What is being asked: The output is the lines below from the one with "Where should I click to: Open" through the one with "Task: Click the Woody label text", both included, printed exactly and with no other line.

::: Dataset excerpts

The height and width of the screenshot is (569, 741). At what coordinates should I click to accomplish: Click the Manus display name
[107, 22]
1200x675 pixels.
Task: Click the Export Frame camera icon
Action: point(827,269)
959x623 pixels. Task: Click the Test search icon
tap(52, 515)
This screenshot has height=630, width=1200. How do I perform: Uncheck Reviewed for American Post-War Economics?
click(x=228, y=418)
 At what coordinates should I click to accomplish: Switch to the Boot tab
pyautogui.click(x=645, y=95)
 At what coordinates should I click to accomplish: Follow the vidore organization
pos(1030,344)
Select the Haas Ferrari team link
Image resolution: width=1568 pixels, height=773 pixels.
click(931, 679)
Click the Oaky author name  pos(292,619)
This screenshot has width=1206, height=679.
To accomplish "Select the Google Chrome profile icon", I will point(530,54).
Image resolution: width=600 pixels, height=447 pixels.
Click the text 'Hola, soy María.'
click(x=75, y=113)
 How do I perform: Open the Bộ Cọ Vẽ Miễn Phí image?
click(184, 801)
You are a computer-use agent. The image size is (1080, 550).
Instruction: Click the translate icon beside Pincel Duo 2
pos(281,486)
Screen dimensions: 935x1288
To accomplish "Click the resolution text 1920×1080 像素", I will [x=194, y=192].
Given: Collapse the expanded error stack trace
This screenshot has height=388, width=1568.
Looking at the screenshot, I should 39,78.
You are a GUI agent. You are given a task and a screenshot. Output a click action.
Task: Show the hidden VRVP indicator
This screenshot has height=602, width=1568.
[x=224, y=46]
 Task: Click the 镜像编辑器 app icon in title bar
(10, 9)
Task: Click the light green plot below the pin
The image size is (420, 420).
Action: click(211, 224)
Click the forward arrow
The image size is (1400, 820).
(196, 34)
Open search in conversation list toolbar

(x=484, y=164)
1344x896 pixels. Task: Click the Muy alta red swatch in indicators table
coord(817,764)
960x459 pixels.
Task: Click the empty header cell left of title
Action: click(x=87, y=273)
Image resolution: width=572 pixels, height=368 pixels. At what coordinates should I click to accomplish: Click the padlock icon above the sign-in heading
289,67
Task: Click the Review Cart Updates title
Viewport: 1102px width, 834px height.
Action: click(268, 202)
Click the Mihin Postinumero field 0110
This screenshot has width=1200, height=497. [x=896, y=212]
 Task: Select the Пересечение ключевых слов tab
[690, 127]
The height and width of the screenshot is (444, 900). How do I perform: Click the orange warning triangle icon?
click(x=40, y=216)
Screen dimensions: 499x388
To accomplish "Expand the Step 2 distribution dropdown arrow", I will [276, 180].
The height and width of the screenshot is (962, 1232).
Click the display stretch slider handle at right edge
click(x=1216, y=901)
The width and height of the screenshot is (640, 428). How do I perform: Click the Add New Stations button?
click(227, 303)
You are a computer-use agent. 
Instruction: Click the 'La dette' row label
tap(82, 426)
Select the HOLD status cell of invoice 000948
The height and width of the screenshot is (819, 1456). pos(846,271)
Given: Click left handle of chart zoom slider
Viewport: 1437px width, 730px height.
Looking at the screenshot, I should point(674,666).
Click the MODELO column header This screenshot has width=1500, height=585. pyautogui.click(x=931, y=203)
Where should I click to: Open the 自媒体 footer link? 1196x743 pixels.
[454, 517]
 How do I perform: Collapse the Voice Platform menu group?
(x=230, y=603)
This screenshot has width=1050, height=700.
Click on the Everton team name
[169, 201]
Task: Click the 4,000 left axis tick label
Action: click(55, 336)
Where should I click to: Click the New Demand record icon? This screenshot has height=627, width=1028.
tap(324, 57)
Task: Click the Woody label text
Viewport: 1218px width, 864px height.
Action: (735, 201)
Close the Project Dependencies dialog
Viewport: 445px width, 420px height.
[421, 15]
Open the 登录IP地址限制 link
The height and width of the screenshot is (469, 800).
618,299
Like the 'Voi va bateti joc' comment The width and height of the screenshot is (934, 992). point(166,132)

::::::

Exercise output:
Where should I click to: Open the 自媒体 footer link? 1196x743 pixels.
[454, 517]
 How do I perform: Collapse the Voice Platform menu group?
(x=230, y=603)
This screenshot has width=1050, height=700.
Click on the Everton team name
[169, 201]
Task: Click the 4,000 left axis tick label
Action: click(55, 336)
Where should I click to: Click the New Demand record icon? This screenshot has height=627, width=1028.
tap(324, 57)
Task: Click the Woody label text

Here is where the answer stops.